_Task description:_
Which chromatography, electrophoresis, and spectroscopy methods does the MIF abstract name?

_Excerpt:_
□ □ □ □
Purification, bioactivity, and secondary structure analysis of mouse and human macrophage migration inhibitory factor (MIF).

The cytokine macrophage migration inhibitory factor (MIF) has been identified to be secreted by the pituitary gland and the monocyte/macrophage and to play an important role in endotoxic shock. Despite the recent molecular cloning of a human T-cell MIF, characterization of the biochemical and biological properties of this protein has remained incomplete because substantial quantities of purified, recombinant, or native MIF have not been available. We describe the cloning of mouse MIF from anterior pituitary cells (AtT-20) and the purification of native MIF from mouse liver by sequential ion exchange and reverse-phase chromatography. For comparison purposes, human MIF was cloned from the Jurkat T-cell line and also characterized. Mouse and human MIF were highly homologous (90% identity over 115 amino acids). Recombinant mouse and human MIF were expressed in Escherichia coli and purified in milligram quantities by a simple two-step procedure. The molecular weight of native mouse MIF (12.5 kDa monomer) was identical with that of recombinant mouse MIF as assessed by gel electrophoresis and mass spectroscopy. No significant post-translational modifications were detected despite the presence of two potential N-linked glycosylation sites. Recombinant MIF inhibited monocyte migration in a dose-dependent fashion, and both recombinant and native MIF-exhibited comparable biological activities. MIF induced the secretion of tumor necrosis factor-alpha and stimulated nitric oxide production by macrophages primed with interferon-gamma. Circular dichroism spectroscopy revealed that bioactive mouse and human MIF exhibit a highly ordered, three-dimensional structure with a significant percentage of beta-sheet and alpha-helix conformation. Guanidine hydrochloride-induced unfolding experiments demonstrated that MIF is of low to moderate thermodynamic stability. These studies establish the biochemical identity of native and recombinant MIF and provide a first insight into the three-dimensional structural properties of this critical inflammatory mediator.
□ □ □ □
Saved data entries
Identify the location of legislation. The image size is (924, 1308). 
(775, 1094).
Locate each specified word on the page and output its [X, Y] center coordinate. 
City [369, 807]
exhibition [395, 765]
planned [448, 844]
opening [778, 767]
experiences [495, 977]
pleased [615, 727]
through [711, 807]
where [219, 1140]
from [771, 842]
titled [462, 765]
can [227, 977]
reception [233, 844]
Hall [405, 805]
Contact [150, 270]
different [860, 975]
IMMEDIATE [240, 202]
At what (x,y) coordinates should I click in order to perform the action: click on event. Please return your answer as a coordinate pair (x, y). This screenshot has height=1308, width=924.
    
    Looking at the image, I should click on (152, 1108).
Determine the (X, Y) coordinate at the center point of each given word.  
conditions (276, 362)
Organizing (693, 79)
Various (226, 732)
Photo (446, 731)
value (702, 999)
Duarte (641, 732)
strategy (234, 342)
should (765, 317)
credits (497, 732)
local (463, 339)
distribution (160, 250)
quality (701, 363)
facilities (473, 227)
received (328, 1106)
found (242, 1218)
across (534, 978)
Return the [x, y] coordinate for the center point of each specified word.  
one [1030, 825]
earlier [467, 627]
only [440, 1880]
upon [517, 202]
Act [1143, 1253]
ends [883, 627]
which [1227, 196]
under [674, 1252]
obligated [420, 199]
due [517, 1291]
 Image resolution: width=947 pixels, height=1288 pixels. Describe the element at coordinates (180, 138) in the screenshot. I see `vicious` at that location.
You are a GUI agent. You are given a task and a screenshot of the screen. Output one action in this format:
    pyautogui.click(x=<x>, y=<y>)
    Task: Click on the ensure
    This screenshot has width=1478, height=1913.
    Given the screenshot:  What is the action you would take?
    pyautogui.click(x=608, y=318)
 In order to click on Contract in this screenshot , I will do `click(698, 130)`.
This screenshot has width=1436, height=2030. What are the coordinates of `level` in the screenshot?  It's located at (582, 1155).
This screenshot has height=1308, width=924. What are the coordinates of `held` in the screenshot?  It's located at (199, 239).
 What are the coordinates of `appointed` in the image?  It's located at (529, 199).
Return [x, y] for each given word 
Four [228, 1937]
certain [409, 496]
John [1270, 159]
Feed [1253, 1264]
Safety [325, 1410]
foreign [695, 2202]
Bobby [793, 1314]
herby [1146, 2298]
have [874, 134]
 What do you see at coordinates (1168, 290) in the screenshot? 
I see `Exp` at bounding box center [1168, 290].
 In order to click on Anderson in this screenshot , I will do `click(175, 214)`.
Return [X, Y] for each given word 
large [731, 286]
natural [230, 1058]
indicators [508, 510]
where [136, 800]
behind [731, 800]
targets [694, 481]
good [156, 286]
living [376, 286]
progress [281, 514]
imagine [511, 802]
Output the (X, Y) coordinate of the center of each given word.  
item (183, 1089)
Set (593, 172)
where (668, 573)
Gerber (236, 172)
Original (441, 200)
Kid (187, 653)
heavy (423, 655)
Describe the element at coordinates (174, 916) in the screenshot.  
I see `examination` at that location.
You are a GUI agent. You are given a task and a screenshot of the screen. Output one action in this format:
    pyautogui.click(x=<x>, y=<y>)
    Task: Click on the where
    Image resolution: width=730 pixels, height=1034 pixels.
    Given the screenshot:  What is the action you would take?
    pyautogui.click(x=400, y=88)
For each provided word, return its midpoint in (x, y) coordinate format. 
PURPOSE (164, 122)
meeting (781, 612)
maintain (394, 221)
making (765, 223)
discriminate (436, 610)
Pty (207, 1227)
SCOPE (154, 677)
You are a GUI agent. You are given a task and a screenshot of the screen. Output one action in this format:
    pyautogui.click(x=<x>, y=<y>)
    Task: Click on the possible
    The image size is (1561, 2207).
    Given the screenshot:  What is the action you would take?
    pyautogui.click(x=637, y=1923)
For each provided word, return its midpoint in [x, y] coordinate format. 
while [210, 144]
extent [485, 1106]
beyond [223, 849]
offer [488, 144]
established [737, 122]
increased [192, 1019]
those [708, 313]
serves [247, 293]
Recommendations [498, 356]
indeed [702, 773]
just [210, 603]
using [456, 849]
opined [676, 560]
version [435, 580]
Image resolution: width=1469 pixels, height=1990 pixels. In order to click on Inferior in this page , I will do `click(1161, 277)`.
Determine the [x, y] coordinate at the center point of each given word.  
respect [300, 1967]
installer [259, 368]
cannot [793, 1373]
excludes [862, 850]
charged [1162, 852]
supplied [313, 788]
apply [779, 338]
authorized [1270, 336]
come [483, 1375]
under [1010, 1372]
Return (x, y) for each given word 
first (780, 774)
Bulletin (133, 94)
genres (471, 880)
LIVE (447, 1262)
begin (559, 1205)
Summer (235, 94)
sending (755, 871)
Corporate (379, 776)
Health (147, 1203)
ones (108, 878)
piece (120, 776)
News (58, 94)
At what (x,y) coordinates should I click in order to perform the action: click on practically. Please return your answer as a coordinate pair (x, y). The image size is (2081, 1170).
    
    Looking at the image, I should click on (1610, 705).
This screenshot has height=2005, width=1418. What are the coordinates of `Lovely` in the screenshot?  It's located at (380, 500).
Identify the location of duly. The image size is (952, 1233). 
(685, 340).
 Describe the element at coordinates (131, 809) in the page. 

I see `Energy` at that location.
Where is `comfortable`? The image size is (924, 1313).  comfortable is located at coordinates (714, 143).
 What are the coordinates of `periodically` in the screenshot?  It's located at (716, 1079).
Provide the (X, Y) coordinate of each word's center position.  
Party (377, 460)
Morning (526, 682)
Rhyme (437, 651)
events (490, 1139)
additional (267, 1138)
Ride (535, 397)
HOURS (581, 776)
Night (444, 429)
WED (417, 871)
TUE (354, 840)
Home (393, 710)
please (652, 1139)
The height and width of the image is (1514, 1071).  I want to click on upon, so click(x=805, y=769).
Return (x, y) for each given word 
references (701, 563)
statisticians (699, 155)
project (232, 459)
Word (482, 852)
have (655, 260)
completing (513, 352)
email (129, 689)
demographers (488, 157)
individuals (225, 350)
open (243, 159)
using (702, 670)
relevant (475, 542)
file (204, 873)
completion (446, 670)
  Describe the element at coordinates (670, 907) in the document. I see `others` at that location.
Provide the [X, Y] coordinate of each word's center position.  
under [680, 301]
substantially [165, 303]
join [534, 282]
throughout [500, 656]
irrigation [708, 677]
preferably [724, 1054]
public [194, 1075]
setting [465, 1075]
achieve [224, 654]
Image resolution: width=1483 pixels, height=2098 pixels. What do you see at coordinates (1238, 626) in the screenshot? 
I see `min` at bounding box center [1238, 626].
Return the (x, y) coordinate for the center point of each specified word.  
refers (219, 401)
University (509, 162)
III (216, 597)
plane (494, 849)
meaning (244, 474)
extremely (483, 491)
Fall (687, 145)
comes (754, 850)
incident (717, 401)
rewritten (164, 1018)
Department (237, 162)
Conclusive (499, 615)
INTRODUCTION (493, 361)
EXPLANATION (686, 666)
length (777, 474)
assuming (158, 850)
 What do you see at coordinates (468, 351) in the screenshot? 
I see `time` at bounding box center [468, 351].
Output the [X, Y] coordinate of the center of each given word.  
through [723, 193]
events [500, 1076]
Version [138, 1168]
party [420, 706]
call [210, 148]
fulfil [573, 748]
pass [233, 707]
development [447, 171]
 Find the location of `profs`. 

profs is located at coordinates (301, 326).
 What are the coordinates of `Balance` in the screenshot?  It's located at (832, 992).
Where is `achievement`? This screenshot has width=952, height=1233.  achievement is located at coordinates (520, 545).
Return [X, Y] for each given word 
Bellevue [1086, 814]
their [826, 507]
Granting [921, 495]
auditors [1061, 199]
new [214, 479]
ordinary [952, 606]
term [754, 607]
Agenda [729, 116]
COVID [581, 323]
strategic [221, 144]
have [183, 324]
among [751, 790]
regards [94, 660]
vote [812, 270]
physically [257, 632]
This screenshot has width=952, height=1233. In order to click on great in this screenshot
□ □ □ □
_Output:_
- Ion exchange chromatography
- Reverse-phase chromatography
- Gel electrophoresis
- Mass spectroscopy
- Circular dichroism spectroscopy